"I'm going to speak my mind because I have nothing to lose."--S.I. Hayakawa

Wednesday, December 13, 2017

The Kenya Journals, Ch. 29: The Touch of a Giraffe

 Ch. 29:    The Touch of a Giraffe

In the late 1970s, the compulsory purchase by the Kenyan government of a privately-owned farm bit deeply into the habitat of the Rothschild giraffe in western Kenya.    The land was to be divided into small land-holdings to resettle squatters from other sites.   Most likely the remaining, endangered giraffes would be slaughtered.

When Jock and Betty Leslie-Melville, Kenyans of British and American descent respectively, heard about the plight of these graceful animals, they were able to obtain a young pair to add to the three Rothschild giraffes already in Nairobi.   With that began a program of breeding and protecting this sub-species found only in the savannahs of Africa.

Along with an educational program that reaches out to schoolchildren to teach them about conservation, Giraffe Centre provides everyone an opportunity to inter act with giraffes.
And thus came my bucket list chance to touch a giraffe.   Little did I realize that that long-for touch would come in a most unexpected way.
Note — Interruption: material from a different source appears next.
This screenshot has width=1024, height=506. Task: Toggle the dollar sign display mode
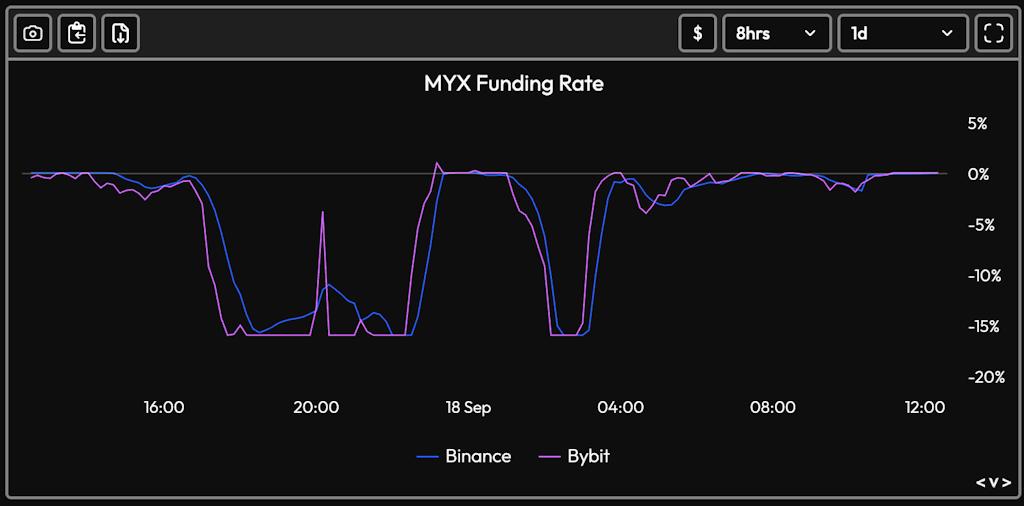[697, 33]
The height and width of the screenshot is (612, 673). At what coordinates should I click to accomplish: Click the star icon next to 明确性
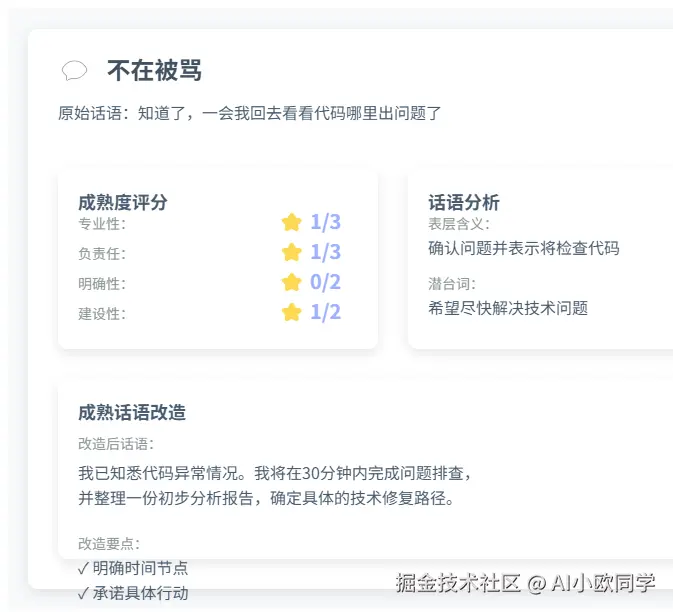pyautogui.click(x=291, y=282)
We are escorted across the grounds of Giraffe Manor, through an opening in the chain link fence, and onto the grounds of Giraffe Centre.

Our guide gives us a handful of pellets roughly the size of ear plugs and demonstrates how to feed a giraffe.   There are a number of the long-necked critters anxious for these pellets made of corn, wheat, grass, and molasses.   They are crazy about them.

See the light-colored giraffe.   She and I are about to have a close encounter.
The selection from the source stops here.